課題 A: 記録のうち、「You are a GUI」を含む行から記録の最後の行までを(両端の行も含む)、「screenshot」を「image」に置き換えて書き写せ。画像は除くこと。

本文:
説明

画像形成装置

【課題】トナー散りの発生及び白抜けの発生を抑制すると共に、像担持ベルトの摩耗を抑制することが可能な画像形成装置を提供する。
【解決手段】転写ローラ3と中間転写ベルト1及び後述する無端状ベルト7を介して対向ローラ16と圧接する圧接部(ニップ部)5よりも中間転写ベルト1の移送方向(A方向)の上流側の中間転写ベルト部分1Aの裏面1bを無端状ベルト7を介して押圧して、中間転写ベルト部分1Aを転写ローラ3に移送中の記録媒体シートS側に突出させるベルト案内部材8が固定配置されている。また、対向ローラ16とベルト案内部材8とには、無端状ベルト7が張架されており、中間転写ベルト1の裏面1bは、無端状ベルト7を介してベルト案内部材8と圧接してベルト案内部材8によって押圧されるようになっている。

【発明の詳細な説明】
【技術分野】
【0001】
本発明は、無端状の像担持ベルトの表面にトナー像を形成し、そのトナー像を転写手段によって転写材上に転写する画像形成装置に関する。
【背景技術】
【0002】
電子複写機、プリンタ、ファクシミリ或いはその少なくとも2つの機能を備えた複合機等として構成される上記形式の画像形成装置は従来から周知である。像担持ベルトは、例えば、現像装置によって表面にトナー像が形成される感光体ベルトや、感光体からトナー像を転写される中間転写ベルトなどから構成される。

課題 B: 画像形成装置に関する本文を、最後の文の次から書き継げ。

入力データ:

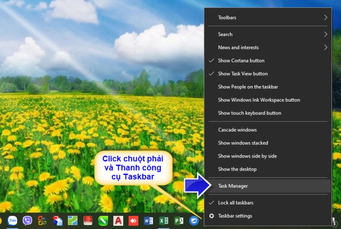Viewport: 341px width, 229px height.
Task: Open AutoCAD from the taskbar
Action: click(118, 221)
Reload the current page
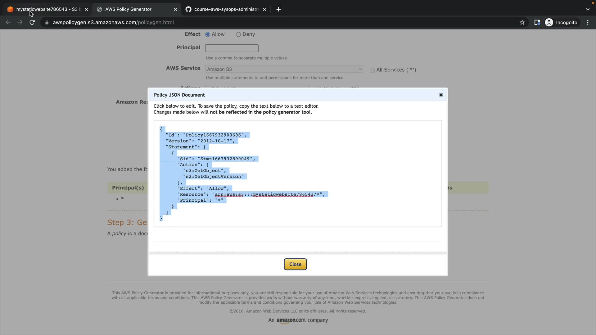 tap(32, 22)
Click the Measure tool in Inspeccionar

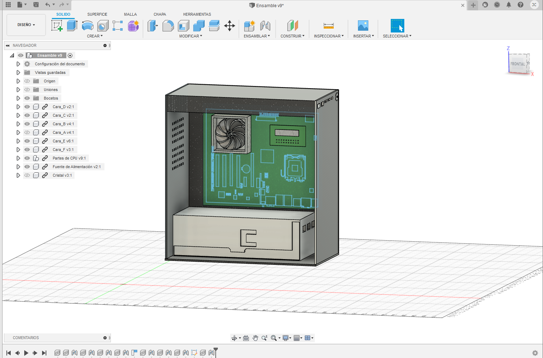[x=328, y=26]
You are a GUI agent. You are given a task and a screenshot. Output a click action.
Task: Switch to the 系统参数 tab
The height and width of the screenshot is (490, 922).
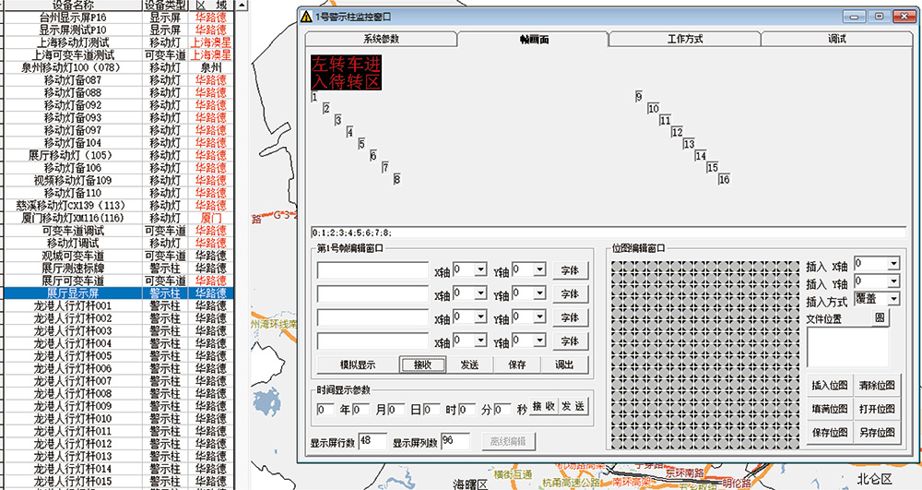[381, 40]
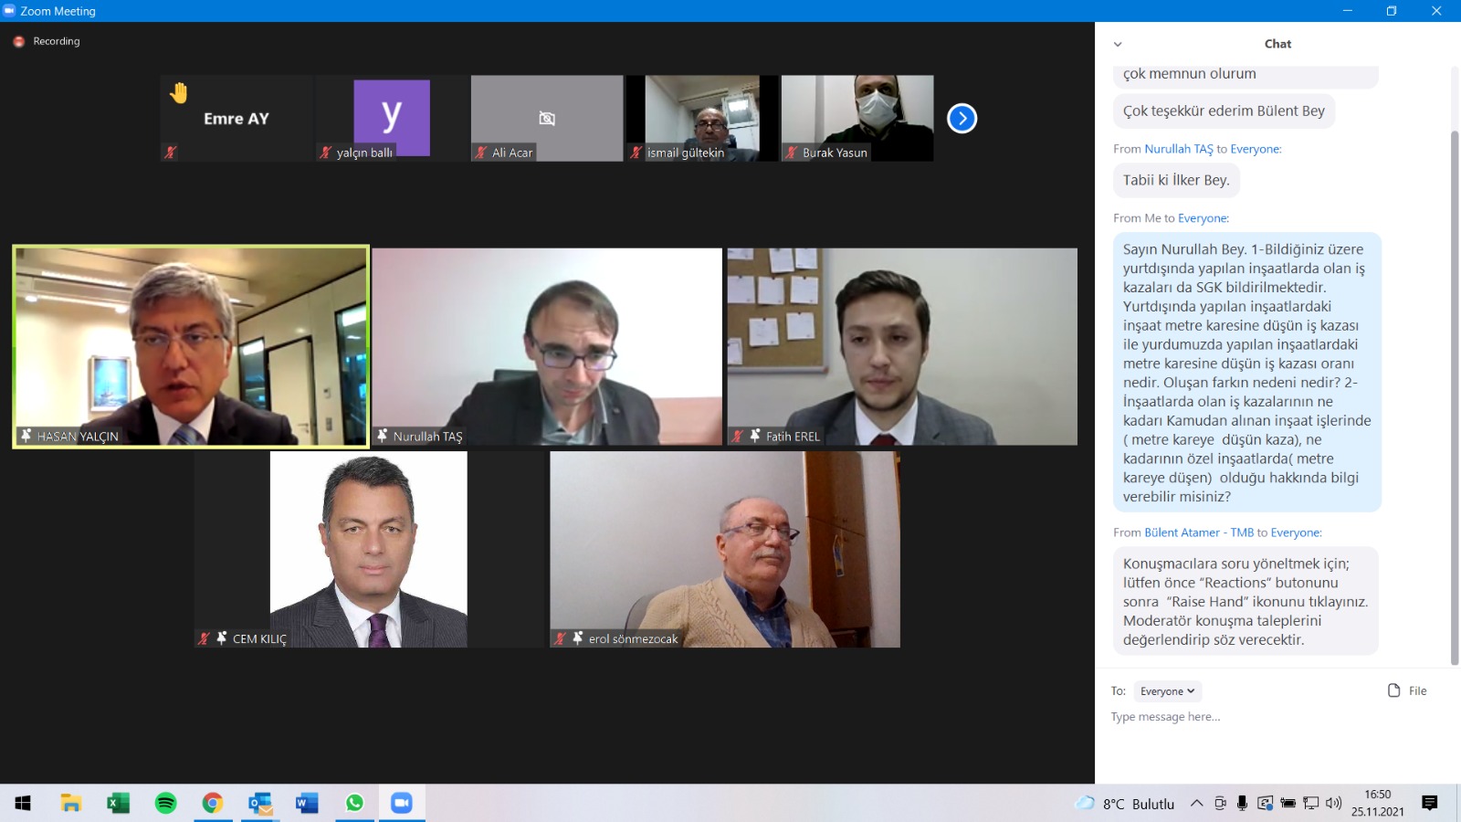
Task: Open Excel from the taskbar
Action: coord(118,803)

解答 A:
You are a GUI agent. You are given a task and a image. Output a click action.
Task: Switch to the 系统参数 tab
The height and width of the image is (490, 922).
[381, 40]
Task: Open Excel from the taskbar
Action: coord(118,803)

解答 B:
図5は、像担持ベルトが中間転写ベルトとして構成された従来の画像形成装置の転写部の構成を示す概略図である。ここに示した中間転写ベルト1は、図5には示していないローラと図5に示した1つのローラ(以下対向ローラという)2との複数のローラに張架されて矢印A方向に移送駆動され、その表面に、図示していない感光体から互いに異なる色のトナー像が順先重ね合されて転写される。図5に示した矢印E方向に回転する対向ローラ2には、中間転写ベルト1を介して転写手段の一例である転写ローラ3が対向配置されている。中間転写ベルト1の表面のトナー像を転写用紙等の記録媒体からなる転写材P上に転写する時は、転写ローラ3は、図5に示すように、中間転写ベルト1を介して対向ローラ2に圧接する。このとき転写ローラ3は矢印F方向に回転し、この転写ローラ3と中間転写ベルト1との間を、転写材Pが矢印B方向に移動する。このように転写ローラ3は、中間転写ベルト1と転写材Pとを介して対向ローラ2に圧接する。このとき転写ローラ3には、中間転写ベルト1の表面に形成されたトナー像のトナー帯電極性と逆極性の転写電圧が印加され、これにより中間転写ベルト1の表面に当接しながら矢印B方向に移動する転写材Pの表面に中間転写ベルト1上のトナー像が転写される。対向ローラ2と転写ローラ3との圧接部(ニップ部)5を通過した転写材Pは、図示していない定着装置を通り、このときその表面に転写されたトナー像が転写材P上に定着される。
【0003】
上述のように、転写材Pは、対向ローラ2と転写ローラ3との間に、その入口側Iから送り込まれて搬送されるが、このとき、その入口側Iの領域には中間転写ベルト1と転写材Pとによってくさび状のギャップGが区画形成される。その際、転写ローラ3には、前述の転写電圧が印加されているので、対向ローラ2と転写ローラ3との圧接部5の近傍に位置する転写材P1の部分もトナーの帯電極性と逆極性に帯電する。このため、中間転写ベルト1上のトナーが、矢印Cで示すように、転写材Pの表面に静電的に飛び散って付着する。このような現象は「トナー散り」とも称せられているが、係るトナー散りが発生すると、圧接部5を通過した転写材表面には、転写されたトナー像のまわりに、上述のように飛び散ったトナーがにじんだ状態で付着し、これによってトナー像の画質が劣化する。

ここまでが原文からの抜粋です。